After Years of Fighting Telehealth, Texas Now Leads the Country in Telehealth Policy Advances


by Robby Fraceschini

For years in Texas telehealth was the focus of litigation between the Texas Medical Board and Teladoc targeted at online prescribing regulation, administrative rulemaking procedures and accusations of anticompetitive behavior. In fact, until 2017, Texas required an in-person visit to establish a patient-provider relationship. Flash forward to 2019, however, and the state has made a turn in telehealth policy with the passage of several telehealth-related bills. As the state with the largest uninsured population, this new approach to telehealth may be its legislature’s attempt to plug care access gaps

Texas telehealth priorities outlined in bills

The state’s recent legislative actions reflect which populations and types of health care will benefit from telehealth, including children’s mental health, members of Medicaid managed care plans and behavioral health.

In the state budget, legislators allocated $49.5 million to create the Texas Child Mental Health Consortium. The consortium is intended to foster collaboration among health agencies and institutions in Texas, and will oversee the Texas Child Health Access Through Telemedicine program. “This bill will help physicians identify children and adolescents who are struggling with mental health challenges and get them into treatment. More importantly, it will help prevent young people from becoming a danger to themselves and others,” Senator Jane Nelson said in a press release.
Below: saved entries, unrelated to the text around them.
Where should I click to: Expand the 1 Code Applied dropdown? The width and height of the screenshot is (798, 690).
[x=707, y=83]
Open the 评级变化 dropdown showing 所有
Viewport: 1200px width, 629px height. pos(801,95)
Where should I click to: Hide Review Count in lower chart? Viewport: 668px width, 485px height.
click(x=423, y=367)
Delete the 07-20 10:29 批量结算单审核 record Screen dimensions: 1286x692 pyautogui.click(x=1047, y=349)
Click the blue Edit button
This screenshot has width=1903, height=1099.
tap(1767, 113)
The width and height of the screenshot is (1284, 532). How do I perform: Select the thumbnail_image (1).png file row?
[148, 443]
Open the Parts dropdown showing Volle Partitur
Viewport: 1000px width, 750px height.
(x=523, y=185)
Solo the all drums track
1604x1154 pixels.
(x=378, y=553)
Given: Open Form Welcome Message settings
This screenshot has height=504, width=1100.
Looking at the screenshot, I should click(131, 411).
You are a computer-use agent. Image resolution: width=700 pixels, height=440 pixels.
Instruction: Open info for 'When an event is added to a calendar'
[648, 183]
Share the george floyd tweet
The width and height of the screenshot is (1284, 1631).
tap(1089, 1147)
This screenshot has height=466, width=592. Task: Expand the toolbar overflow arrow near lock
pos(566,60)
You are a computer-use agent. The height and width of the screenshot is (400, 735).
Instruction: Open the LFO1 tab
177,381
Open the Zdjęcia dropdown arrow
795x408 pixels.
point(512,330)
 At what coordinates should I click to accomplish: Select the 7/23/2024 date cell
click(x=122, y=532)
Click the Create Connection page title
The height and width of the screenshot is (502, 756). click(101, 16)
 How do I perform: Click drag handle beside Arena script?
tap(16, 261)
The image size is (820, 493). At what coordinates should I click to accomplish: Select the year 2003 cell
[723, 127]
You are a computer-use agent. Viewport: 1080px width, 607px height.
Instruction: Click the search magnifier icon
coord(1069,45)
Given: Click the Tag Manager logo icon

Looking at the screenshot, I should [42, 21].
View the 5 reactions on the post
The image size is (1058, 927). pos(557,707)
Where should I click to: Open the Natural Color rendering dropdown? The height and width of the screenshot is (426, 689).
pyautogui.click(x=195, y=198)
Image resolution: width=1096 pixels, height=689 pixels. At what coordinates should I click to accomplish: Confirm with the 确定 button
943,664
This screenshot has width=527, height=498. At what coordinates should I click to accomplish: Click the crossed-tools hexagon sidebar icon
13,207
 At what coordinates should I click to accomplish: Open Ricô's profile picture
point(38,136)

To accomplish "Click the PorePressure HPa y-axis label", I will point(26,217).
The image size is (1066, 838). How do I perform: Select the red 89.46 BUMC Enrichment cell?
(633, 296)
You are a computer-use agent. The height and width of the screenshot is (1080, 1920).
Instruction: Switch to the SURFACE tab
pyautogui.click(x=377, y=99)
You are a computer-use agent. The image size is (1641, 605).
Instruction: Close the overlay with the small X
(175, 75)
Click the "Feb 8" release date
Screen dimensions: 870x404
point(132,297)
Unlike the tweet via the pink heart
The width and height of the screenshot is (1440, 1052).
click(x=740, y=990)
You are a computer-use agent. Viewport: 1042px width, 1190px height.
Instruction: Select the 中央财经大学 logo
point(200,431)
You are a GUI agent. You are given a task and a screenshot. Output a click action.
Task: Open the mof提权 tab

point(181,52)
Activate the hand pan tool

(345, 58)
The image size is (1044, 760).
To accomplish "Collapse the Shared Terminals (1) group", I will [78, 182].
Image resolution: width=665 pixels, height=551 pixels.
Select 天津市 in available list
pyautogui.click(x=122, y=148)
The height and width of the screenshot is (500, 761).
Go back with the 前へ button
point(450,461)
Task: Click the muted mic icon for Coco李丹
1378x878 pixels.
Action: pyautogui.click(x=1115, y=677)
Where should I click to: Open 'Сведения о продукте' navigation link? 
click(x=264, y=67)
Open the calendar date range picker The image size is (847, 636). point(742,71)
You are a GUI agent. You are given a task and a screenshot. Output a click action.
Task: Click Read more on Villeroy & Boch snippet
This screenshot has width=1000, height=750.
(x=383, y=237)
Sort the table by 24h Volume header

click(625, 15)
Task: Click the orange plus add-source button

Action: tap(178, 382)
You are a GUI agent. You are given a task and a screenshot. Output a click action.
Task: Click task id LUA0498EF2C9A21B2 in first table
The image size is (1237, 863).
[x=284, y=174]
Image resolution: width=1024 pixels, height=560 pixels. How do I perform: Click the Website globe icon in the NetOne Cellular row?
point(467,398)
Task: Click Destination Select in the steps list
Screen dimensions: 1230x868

Governor Greg Abbott also signed legislation requiring telehealth coverage parity in Medicaid managed care. While the bill does not require that telehealth services be paid at the same rate as in-person services, it does promote telehealth advocates’ notion that providers should be able to provide services through the modality most appropriate for their patients, and get paid for it. Parity has emerged as a priority in other states, including New Mexico, where a payment parity bill was signed earlier this year, and in California, where legislators are still debating a similar bill.

Other bills signaled a focus on behavioral health. As of September, Texas will be part of the Inter-Jurisdictional Psychology Compact, allowing psychologists in Texas and other compact states to practice across state lines, including through telehealth. Another bill also clarifies that Texas health professionals can provide tele-mental health across state lines, so long as they do so in compliance with other states’ laws.

Potential to improve access to care in a state with a high level of uninsured

These legislative advances may lead to increased use of telehealth in a state where residents increasingly lack access to coverage or care. Roughly 19% of Texans under the age of 65 lack health insurance, the highest rate of any state. Without Medicaid expansion in the state’s near-term future, Texas’s uninsured rate is likely to stay stubbornly high.

Texans also face hurdles to accessing the mental health care they need. A 2017 report commissioned by the state Senate found that budget cuts, hospital closures and gas in workforce development are severely straining the mental health system. When those with health needs end up on the streets, law enforcement and courts often send those individuals to prisons, where they are offered treatment. Although it often serves as an access point for treatment, the criminal justice system’s health services are constrained, and patients frequently get moved between facilities due to lack of psychiatric beds.

Yet the telehealth measures passed this year may offer hope. The Child Mental Health Consortium is tasked with finding ways to expand services to children throughout the state, including through telehealth and by training more providers. On the provider front, allowing for out of state psychologists to treat Texas residents through the compact will ease the provider shortage for mental health treatment in the state. And even more importantly, the Medicaid parity law will allow providers to expand their telehealth programs locally, offering the potential for increased care coordination and easing the burden of visit travel times in one of the country’s most rural states.

No single policy initiative will be a silver bullet, but Texas so far stands out as a leading state attempting to use telehealth to plug its gaps in coverage and care in 2019. Ultimately, Texas’ telehealth policy shifts reflect telehealth’s critical role as a care delivery mode for addressing and solving today’s healthcare needs.